While waiting for the opening to the public of the house where he lived, rue de Verneuil in Paris, Serge Gainsbourg (1928-1991) is the subject of a fine exhibition at the Beaubourg Public Information Library (BPI). The ties between the artist and the Center Pompidou are strong since it is from its collections that Gainsbourg borrowed Claude Lalanne's Man with a Cabbage Head, which inspired him to create a mythical album in 1976. Through 150 personal objects lent by his daughter, Charlotte, and which will constitute the collection of the future museum which will be dedicated to her, this retrospective insists on the process of creation of the 550 songs which he composed in thirty years. It details his literary tastes and explores his penchant for self-destruction as well as his obsession with the figure of the evil double. The opportunity for fans to learn a lot about the genesis of certain hits.

"Serge Gainsbourg, the exact word", exhibition at the BPI until May 8.

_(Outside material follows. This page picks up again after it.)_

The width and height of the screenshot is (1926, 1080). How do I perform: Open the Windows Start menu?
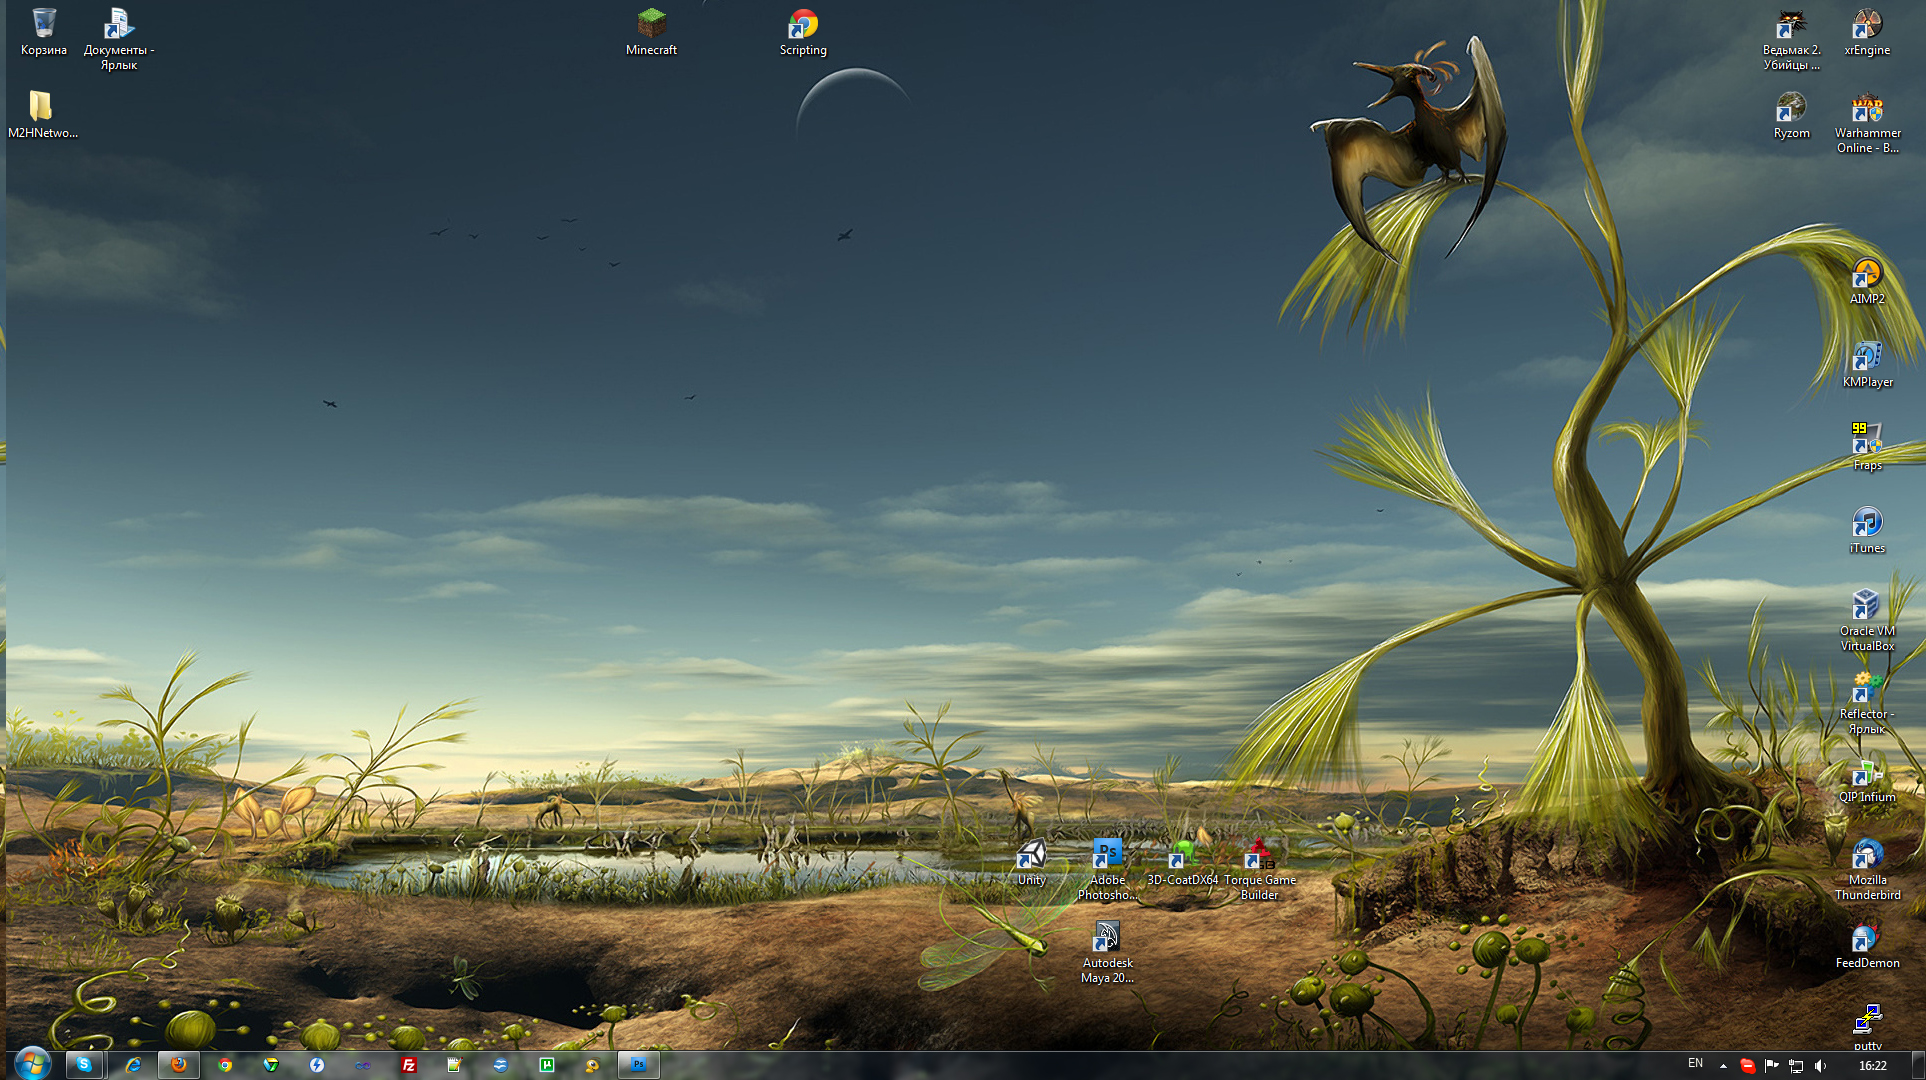tap(32, 1064)
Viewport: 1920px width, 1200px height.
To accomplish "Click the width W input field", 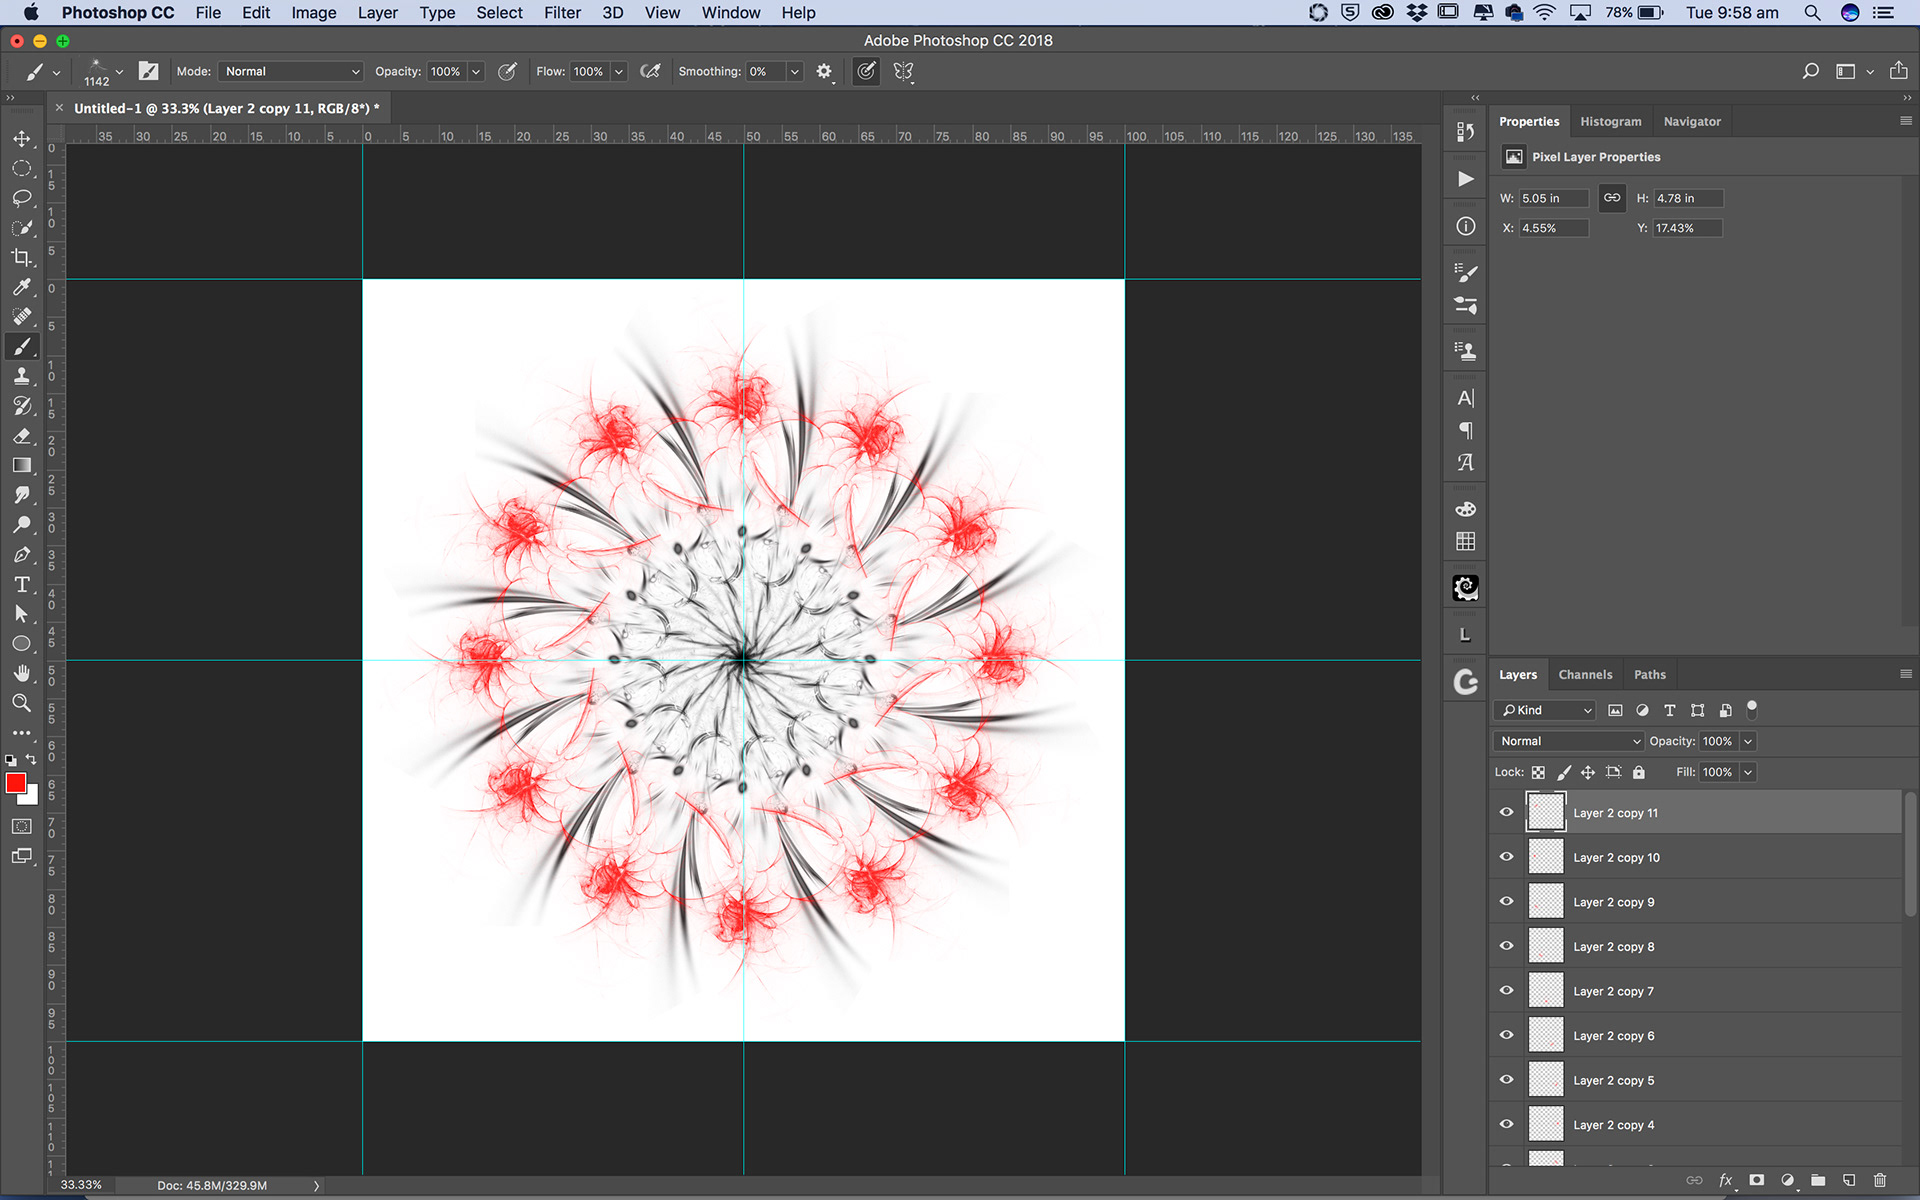I will point(1553,198).
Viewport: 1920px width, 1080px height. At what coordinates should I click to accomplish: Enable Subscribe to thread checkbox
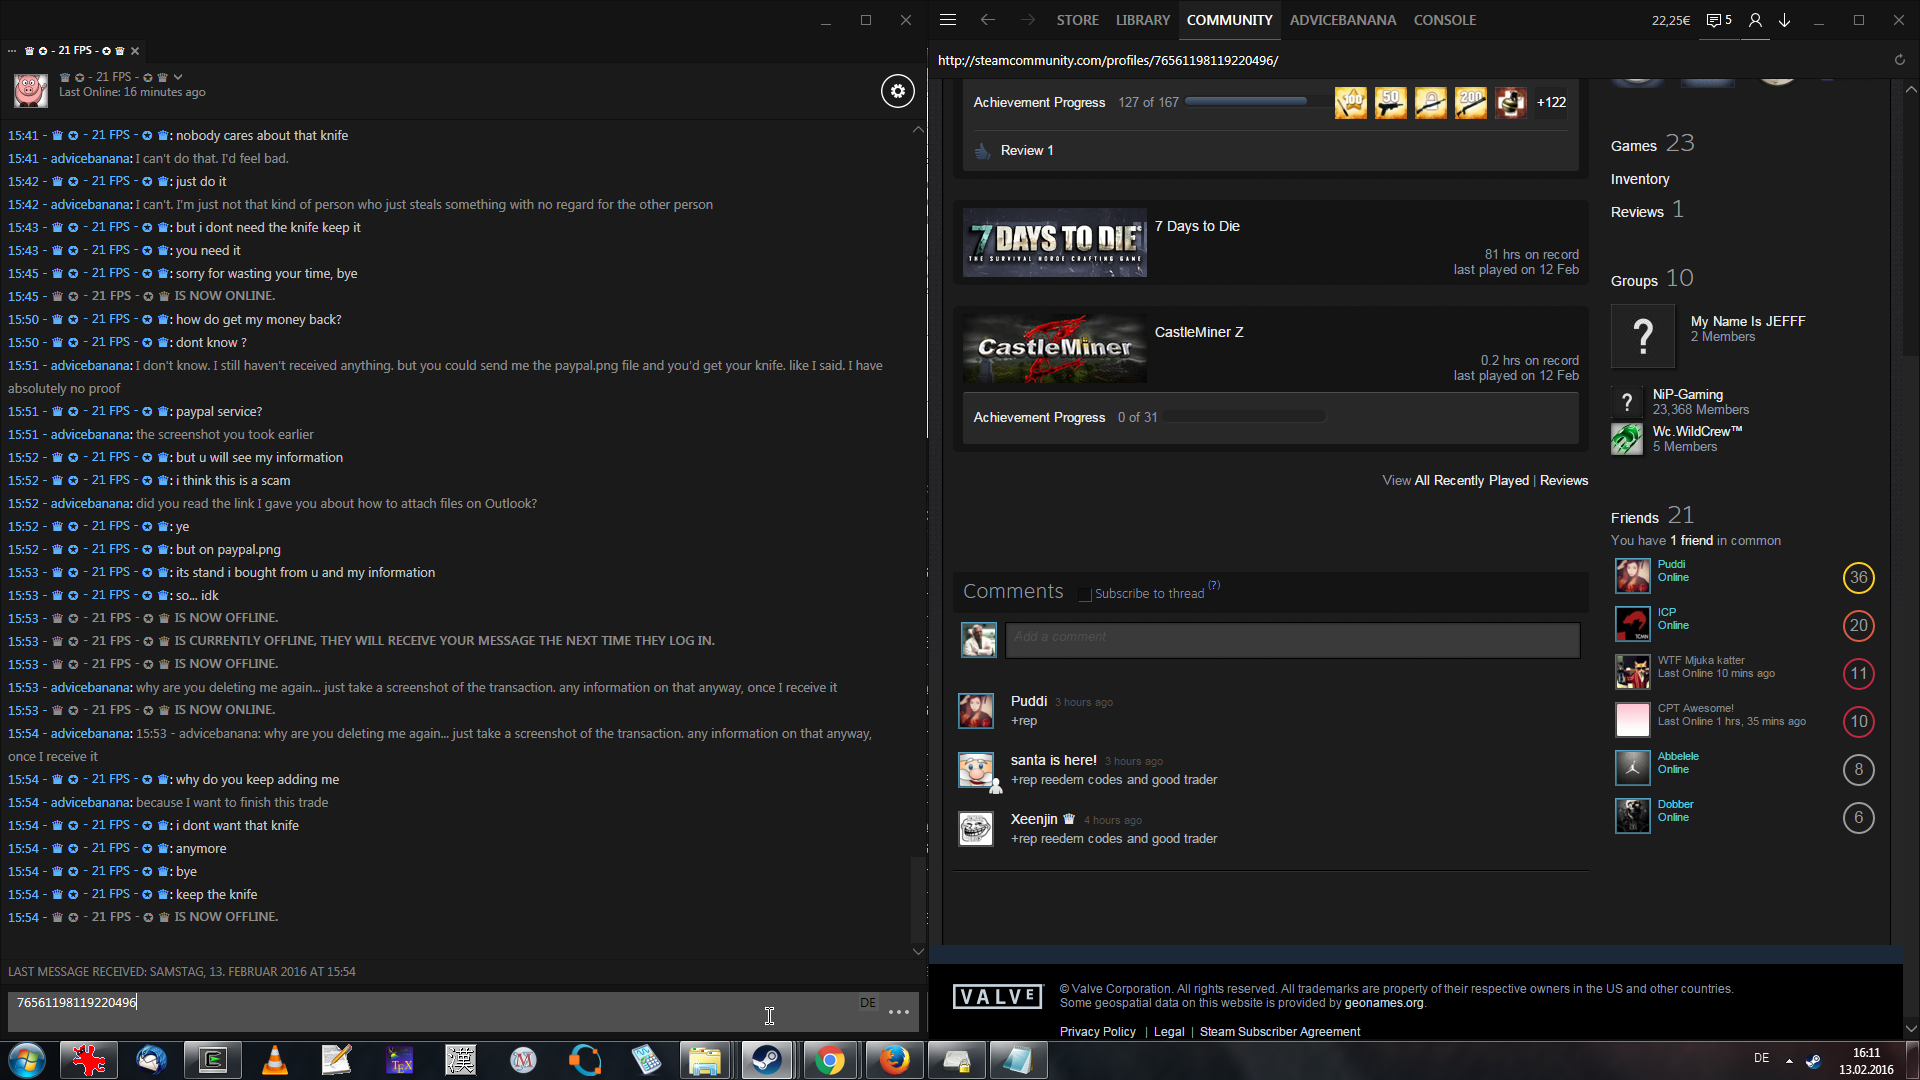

A crazy day that will actually last 5 days for this 2023 vintage. And like a snub, this 29th edition becomes an "ode to the night". 270 concerts bringing together 1,900 artists for 140,000 tickets available, all under the artistic direction of René Martin. A very wide and accessible program with many free concerts or at controlled prices. Insomnia, nightmares, religious ceremonies, parties and even lullabies with concerts for babies... We find everything that makes our nights with the added bonus of the arrival of great performers, promising artists and curiosities such as Vexations d' Erik Satie – a piano piece which consists of playing the same motif 840 times, its execution oscillating between 14 and 35 hours, which makes it the longest piano work in history – this Wednesday, February 1, it will be played every 15 minutes in 60 SNCF stations. In the moonlight, but not only.